AMDが新しい「マルチチップ積層」技術に関する特許を出願し、次世代Ryzen SoCに向けた新たな道筋が明らかになった。この革新的な手法では、大型ダイの下に小型チップレットを重ねて配置することで、ダイ面積の効率的な活用と性能向上を同時に実現する。
3D V-Cacheを更に発展させたチップ重ね合わせ技術
AMDが出願した特許で提案された新しいパッケージング設計は、従来のチップレット技術を大きく進化させるものである。この設計の核心は、大型のメインダイの下に小型のチップレットを部分的に重ねて配置する「オーバーラップ方式」にある。従来の水平方向のチップレット配置や単純な垂直積層とは異なり、この手法では接触面積を最大限に活用しながら、同一パッケージ内により多くの機能を統合することが可能となる。
この技術革新の重要性は、既存のダイサイズを維持したまま、プロセッサーの性能を飛躍的に向上できる点にある。
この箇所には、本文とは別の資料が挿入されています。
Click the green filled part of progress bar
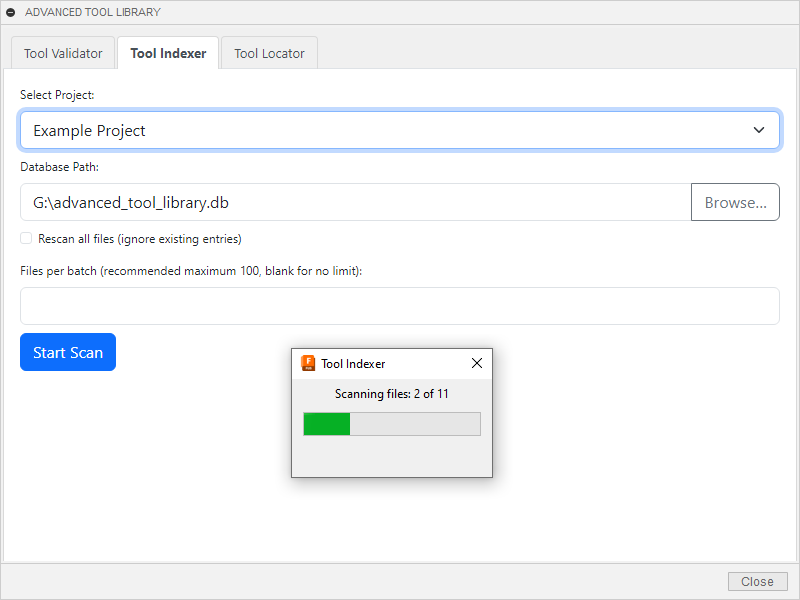The image size is (800, 600). point(326,424)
具体的には、より多くのCPUコア、大容量のキャッシュメモリ、そして広帯域なメモリインターフェースを同一パッケージ内に実装できるようになる。これはAMDが3D V-Cache技術でX3Dプロセッサーに採用している垂直積層技術を更に発展させたものと位置付けられる。
チップレットの重ね合わせ方式には、もう一つ重要な技術的利点がある。それは相互接続における信号伝達距離の短縮である。チップレット間の物理的な距離が縮まることで、データ転送の遅延時間が大幅に削減され、プロセッサー全体の応答性が向上する。さらに、各チップレットが独立して電力制御可能な設計となっているため、使用していない部分の電力を効率的にカットすることができ、全体的な消費電力の最適化にも貢献する。この設計思想は、AMDが長年追求してきた高性能と電力効率の両立という目標に完全に合致している。
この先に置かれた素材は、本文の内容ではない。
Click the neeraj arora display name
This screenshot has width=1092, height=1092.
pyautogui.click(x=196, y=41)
これはAMDが単一のモノリシック設計から複数のチップレットを組み合わせる設計へと移行を進めている証拠であり、既にGPUにおいても同様のマルチチップレットアプローチを模索していることが報告されている。
Xenospectrum’s Take
AMDの新特許は、半導体業界における「より小さく、より速く」という永遠の命題に対する興味深いアプローチを示している。Intelとの競争が激化する中、チップレットベースの設計を洗練させることで、AMDは製造コストと性能のバランスを巧みに取ろうとしている。しかし、この技術を量産化する際の歩留まりと熱設計の課題は依然として残されており、これらをいかに克服するかが今後の成否を分けるだろう。皮肉なことに、かつて「グルー」と揶揄されたチップレット設計が、今や業界の主流となりつつあるのは興味深い展開だ。